In terms of the distribution of suicide among the genders of male and female, the present study illustrated commonly found research results. For this sample, the female to male gender ratio was 1:3.5 corresponding to a gender ratio of suicides reported by Hamilton & Klimes (2015) in an illustrative review where the overall female to male ratio was 1:4.

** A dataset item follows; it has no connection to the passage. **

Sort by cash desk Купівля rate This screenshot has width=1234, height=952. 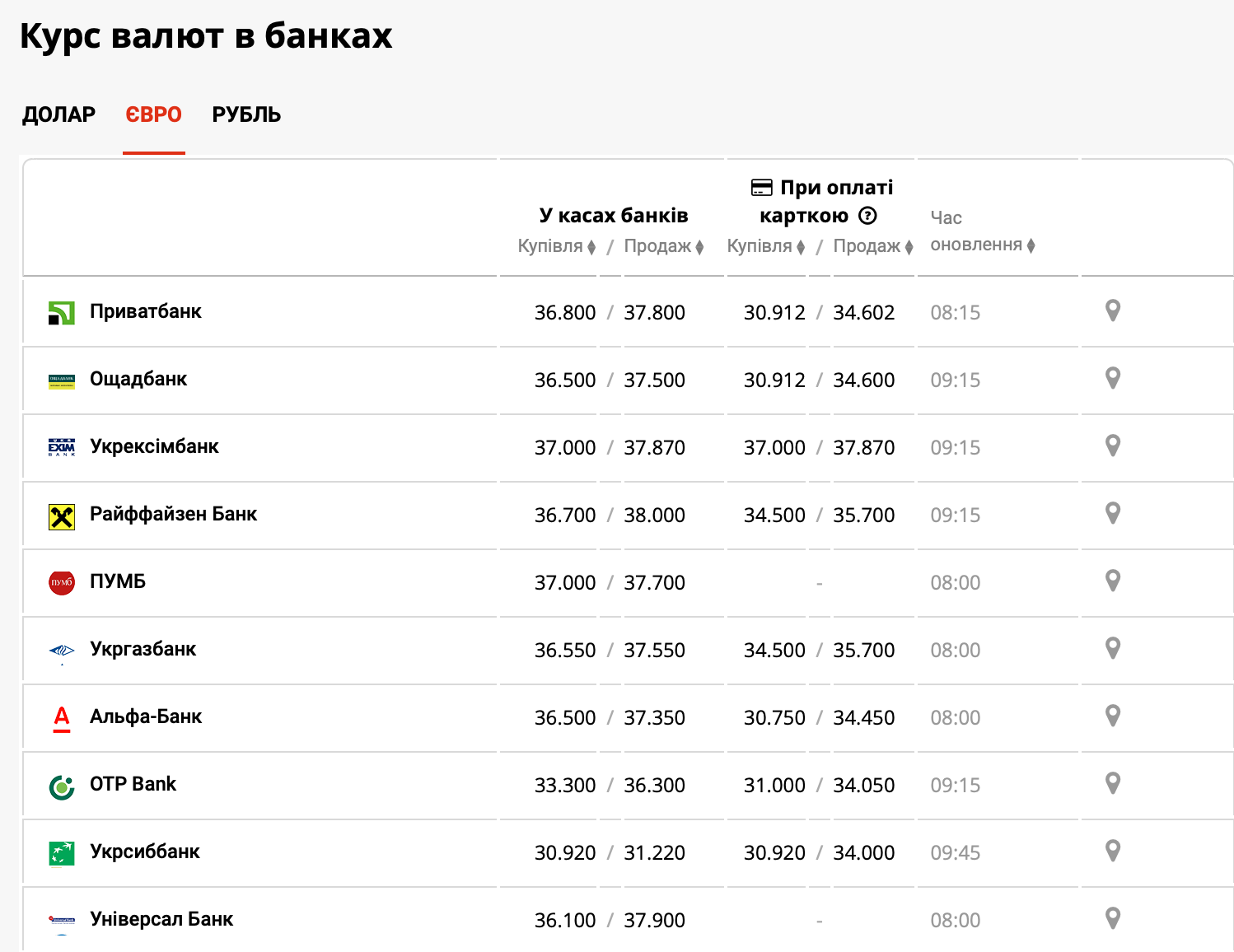556,246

Implications for Community Health Worker Training Programs

These study findings have implications for the training of Community Health Workers (CHWs) especially in areas of health promotion and disease prevention. Suicide is common in conflict and post-conflict communities. The findings of this study strongly point to a need to put suicide prevention initiatives in all post-conflict mental health work and rehabilitation efforts. This includes the support given to health workers in post-conflict communities. Psychological disorders whether mild or severe have symptoms which inhibit individuals to care for their own health or even safety and may promote negative coping behaviors such as smoking or alcohol use. Including a Mental Health Module in the training of CHWs with focus on experiential psychological hygiene would have transformative impact on general health of communities.

Limitation of the study

The current study had several limitations. In Gulu seven parishes had no data due to absence of VHs and over ten parishes had no Health Center IIs. This limitation resulted in data loss that could sway the results. Even in parishes where data was collected, it was likely that some cases were omitted due large parishes and inaccessibility of some villages. Additionally, some suicide attempt cases could have been hidden under emergency admission for fear of arrests thus preventing the VHs to get them registered. Suicide attempt is considered a criminal offence in Uganda. Lastly, we depended on the goodwill and voluntary service provided by the VHs. In economically poor regions such as Northern Uganda, people would wish to be paid for services rendered. We therefore doubt whether the VHs devoted all their time and energy in the intervention.

CONCLUSION

Suicide can be significantly reduced in a LMIC community through using experientially trained and psychologically motivated VHs. Many of the health-related and psychosocial problems can be mitigated using trained VHs in their communities. VHs have proven that they are a prominent tool for mobilizing resistant health-seeking and/or anxious individuals to seek out help at lower health centers and this help increase the number of people receiving care. Global mental health workers would benefit from the implementation of VHs or similarly trained lay counselors (in developing and/or rural areas) in order to reduce the currently existing mental health treatment gap.